Design and characterization of the anion‐sensitive coiled‐coil peptide

As a model for analyzing the role of charge repulsion in proteins and its shielding by the solvent, we designed a peptide of 27 amino acid residues that formed a homodimeric coiled‐coil. The interface between the coils consisted of hydro‐phobic Leu and Val residues, and 10 Lys residues per monomer were incorporated into the positions exposed to solvent. During the preparation of a disulfide‐linked dimer in which the two peptides were linked in parallel by the two disulfide bonds located at the N and C terminals, a cyclic monomer with an intramolecular disulfide bond was also obtained. On the basis of CD and ¹H‐NMR, the conformational stabilities of these isomers and several reference peptides were examined. Whereas all these peptides were unfolded in the absence of salt at pH 4.7 and 20°C, the addition of NaCIO₄cooperatively stabilized the α‐helical conformation. The crosslinking of the peptides by disulfide bonds significantly decreased the midpoint salt concentration of the transition.
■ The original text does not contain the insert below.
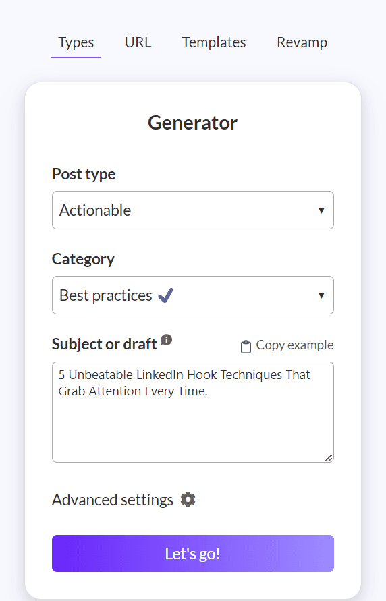This screenshot has height=601, width=386.
Task: Click the LinkedIn Hook Techniques draft text
Action: (184, 382)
The ¹H‐NMR spectra in the presence of NaCIO₄ suggested that, whereas the disulfide‐bonded dimer assumed a native‐like conformation, the cyclic monomer assumed a molten globule‐like conformation with disordered side chains. However, the cyclic monomer exhibited cooperative transitions against temperature and Gdn‐HCl that were only slightly less cooperative than those of the disulfide‐bonded parallel dimer. These results indicate that the charge repulsion critically destabilizes the native‐like state as well as the molten globule‐like state, and that the solvent‐dependent charge repulsion may be useful for controlling the conformation of designed peptides.